> [INSTRUCTIONS FOR THE TASK]:
In the listing below, how many lines hold "label"? Give the number only.

========

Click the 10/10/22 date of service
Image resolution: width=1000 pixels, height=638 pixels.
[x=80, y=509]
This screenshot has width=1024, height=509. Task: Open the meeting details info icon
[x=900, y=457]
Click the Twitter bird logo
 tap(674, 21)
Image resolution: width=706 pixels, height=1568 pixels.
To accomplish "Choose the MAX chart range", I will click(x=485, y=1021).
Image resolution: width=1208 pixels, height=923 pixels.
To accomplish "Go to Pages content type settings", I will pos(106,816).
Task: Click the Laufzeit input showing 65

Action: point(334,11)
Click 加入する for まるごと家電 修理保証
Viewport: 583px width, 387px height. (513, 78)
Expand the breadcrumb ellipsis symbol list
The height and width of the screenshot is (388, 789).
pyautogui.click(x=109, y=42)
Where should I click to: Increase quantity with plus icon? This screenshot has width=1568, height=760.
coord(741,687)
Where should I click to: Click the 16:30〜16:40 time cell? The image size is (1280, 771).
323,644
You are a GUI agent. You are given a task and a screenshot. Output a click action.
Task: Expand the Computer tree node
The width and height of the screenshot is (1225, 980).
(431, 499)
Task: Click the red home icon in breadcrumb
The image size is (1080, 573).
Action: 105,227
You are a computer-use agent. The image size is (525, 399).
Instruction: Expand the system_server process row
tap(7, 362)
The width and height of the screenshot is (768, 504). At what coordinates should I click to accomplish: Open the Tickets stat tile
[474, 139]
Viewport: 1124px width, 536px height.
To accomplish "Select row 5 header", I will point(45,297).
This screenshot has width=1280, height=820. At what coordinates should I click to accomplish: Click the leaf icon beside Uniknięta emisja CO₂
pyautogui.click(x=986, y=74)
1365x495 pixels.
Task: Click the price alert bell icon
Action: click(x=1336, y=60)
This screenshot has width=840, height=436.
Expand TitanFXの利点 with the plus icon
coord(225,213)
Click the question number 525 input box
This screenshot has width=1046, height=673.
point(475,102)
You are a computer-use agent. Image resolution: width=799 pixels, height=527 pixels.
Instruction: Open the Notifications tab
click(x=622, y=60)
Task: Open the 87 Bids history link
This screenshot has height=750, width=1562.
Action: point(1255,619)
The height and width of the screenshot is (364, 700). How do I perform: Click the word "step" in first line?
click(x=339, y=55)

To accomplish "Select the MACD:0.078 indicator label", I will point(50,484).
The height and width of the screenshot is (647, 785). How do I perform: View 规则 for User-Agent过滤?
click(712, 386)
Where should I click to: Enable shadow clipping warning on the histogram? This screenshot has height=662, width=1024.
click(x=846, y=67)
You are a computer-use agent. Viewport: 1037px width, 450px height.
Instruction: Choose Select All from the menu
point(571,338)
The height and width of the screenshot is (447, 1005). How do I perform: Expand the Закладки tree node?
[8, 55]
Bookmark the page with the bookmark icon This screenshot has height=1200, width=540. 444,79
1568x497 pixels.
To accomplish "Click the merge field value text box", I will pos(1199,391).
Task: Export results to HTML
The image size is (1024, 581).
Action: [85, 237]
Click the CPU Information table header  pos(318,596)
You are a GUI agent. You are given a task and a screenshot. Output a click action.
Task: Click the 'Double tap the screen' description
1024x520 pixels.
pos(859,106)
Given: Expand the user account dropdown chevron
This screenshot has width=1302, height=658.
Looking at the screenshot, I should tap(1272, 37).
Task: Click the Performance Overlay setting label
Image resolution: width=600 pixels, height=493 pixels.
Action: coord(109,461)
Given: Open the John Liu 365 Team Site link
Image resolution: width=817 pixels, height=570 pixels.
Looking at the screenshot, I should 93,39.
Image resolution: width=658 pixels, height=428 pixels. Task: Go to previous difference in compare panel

========

> [WRITTEN ANSWER]:
2